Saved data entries
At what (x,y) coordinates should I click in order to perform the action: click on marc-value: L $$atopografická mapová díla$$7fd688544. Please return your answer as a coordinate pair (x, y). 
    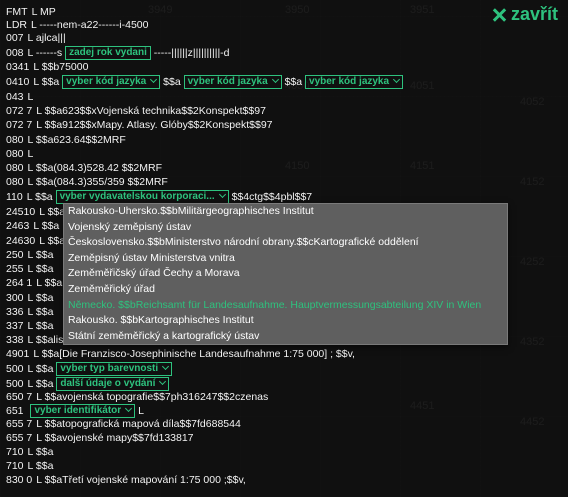
    Looking at the image, I should click on (138, 424).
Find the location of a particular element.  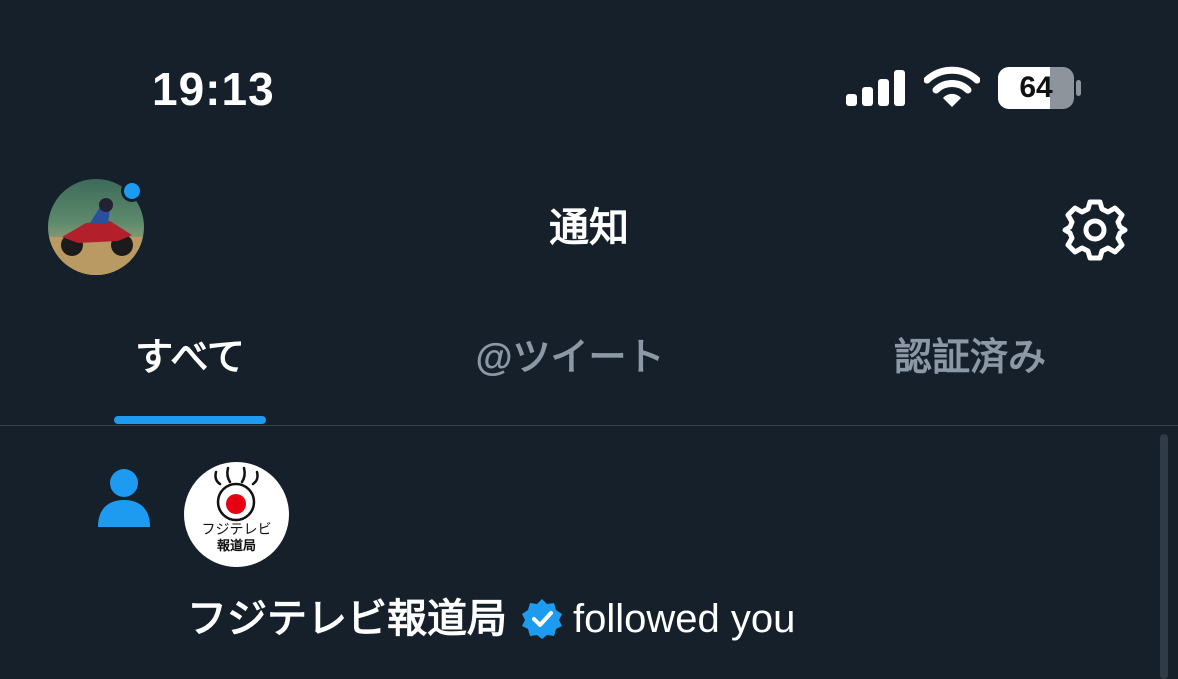

notification-action: followed you is located at coordinates (684, 619).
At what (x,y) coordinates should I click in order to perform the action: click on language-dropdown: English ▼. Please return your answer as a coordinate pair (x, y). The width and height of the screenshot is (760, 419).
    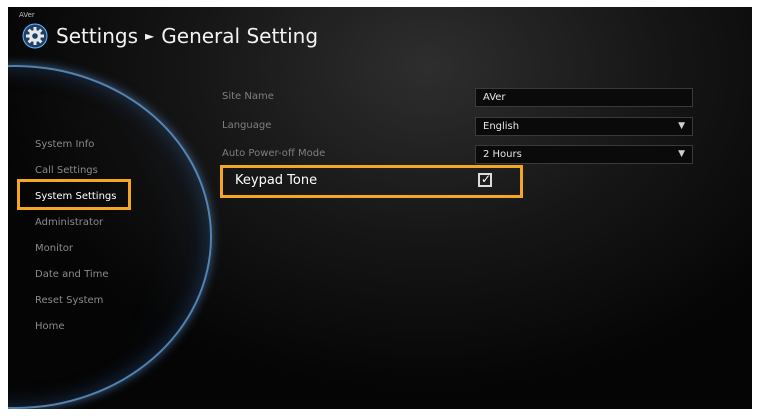
    Looking at the image, I should click on (584, 126).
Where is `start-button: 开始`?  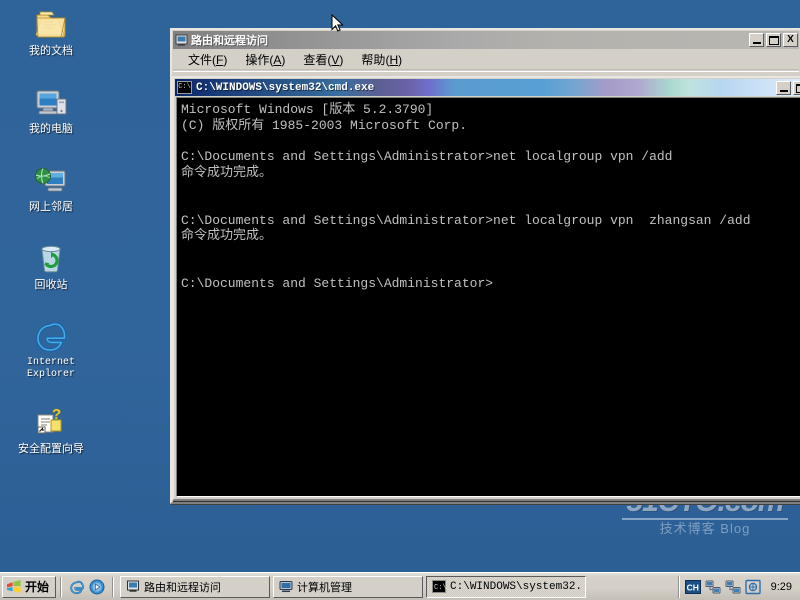 start-button: 开始 is located at coordinates (30, 586).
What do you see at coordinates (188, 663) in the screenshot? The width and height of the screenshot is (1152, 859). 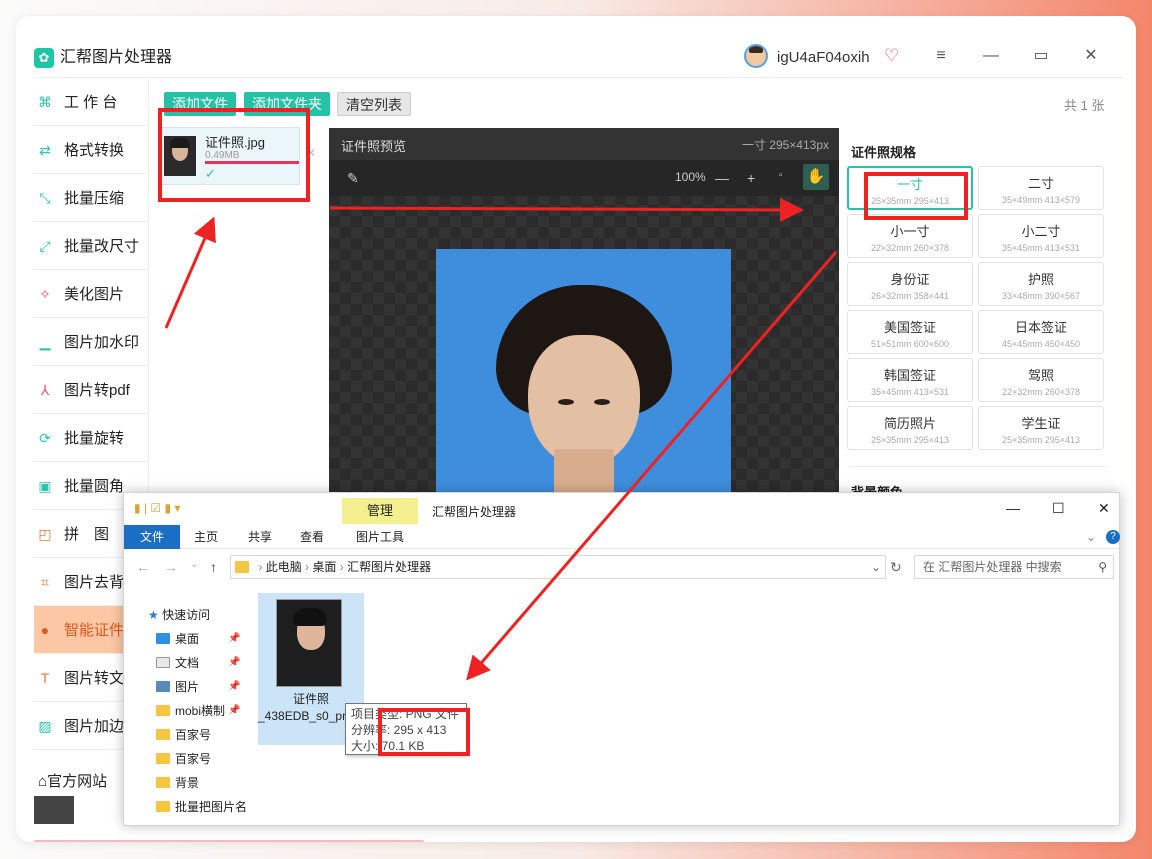 I see `nav-item-label: 文档` at bounding box center [188, 663].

=== What to do ===
Copy the stretch from the start of the data through the line containing "notification-action: followed you", substituting "specific" for "particular" and changing nothing else. Leave the pictures out.

=== Expected answer ===
At what (x,y) coordinates should I click in order to perform the action: click on marc-value: L $$atopografická mapová díla$$7fd688544. Please return your answer as a coordinate pair (x, y). 
    Looking at the image, I should click on (138, 424).
Find the location of a specific element.  

notification-action: followed you is located at coordinates (684, 619).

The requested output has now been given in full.